* [Task to complete]: Take each line of the entries below that contains "agent" and copy it.

* [Data excerpts]:
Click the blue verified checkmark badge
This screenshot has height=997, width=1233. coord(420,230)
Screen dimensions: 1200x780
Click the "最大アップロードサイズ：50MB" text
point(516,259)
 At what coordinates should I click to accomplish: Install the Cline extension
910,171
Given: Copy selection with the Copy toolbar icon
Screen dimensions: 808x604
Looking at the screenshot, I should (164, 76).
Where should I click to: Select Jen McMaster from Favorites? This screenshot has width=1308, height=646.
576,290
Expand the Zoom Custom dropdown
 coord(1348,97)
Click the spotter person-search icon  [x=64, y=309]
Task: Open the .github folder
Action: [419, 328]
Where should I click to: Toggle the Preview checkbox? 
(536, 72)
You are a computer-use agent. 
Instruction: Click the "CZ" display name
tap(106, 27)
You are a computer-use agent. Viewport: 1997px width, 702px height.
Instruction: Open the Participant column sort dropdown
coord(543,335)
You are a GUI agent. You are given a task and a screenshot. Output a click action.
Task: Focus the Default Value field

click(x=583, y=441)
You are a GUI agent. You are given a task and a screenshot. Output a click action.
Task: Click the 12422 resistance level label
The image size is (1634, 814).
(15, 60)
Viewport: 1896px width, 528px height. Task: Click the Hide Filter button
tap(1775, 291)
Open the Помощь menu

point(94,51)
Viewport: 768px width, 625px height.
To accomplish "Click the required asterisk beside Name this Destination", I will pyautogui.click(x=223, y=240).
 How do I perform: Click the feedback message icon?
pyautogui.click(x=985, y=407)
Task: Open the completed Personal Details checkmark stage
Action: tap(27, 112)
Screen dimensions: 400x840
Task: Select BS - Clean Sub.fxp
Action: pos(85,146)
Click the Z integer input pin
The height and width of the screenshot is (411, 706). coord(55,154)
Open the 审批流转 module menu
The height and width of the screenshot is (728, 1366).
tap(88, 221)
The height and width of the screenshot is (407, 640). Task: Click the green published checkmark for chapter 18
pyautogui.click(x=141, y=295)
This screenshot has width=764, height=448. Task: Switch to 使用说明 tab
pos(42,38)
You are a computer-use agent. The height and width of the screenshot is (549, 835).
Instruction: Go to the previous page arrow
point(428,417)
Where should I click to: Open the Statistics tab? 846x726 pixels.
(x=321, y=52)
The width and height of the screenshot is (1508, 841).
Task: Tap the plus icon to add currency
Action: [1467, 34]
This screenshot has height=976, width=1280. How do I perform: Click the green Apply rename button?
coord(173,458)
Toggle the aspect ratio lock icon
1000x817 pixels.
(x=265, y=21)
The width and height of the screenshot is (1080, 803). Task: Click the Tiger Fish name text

* [Answer section]:
You are a computer-use agent. 
You are a computer-use agent. Viewport: 1997px width, 702px height.
You are a GUI agent. You are given a task and a screenshot. Output a click action.
You are a GUI agent. You are given a task and a screenshot. Output a click action.
You are a computer-use agent. The height and width of the screenshot is (549, 835).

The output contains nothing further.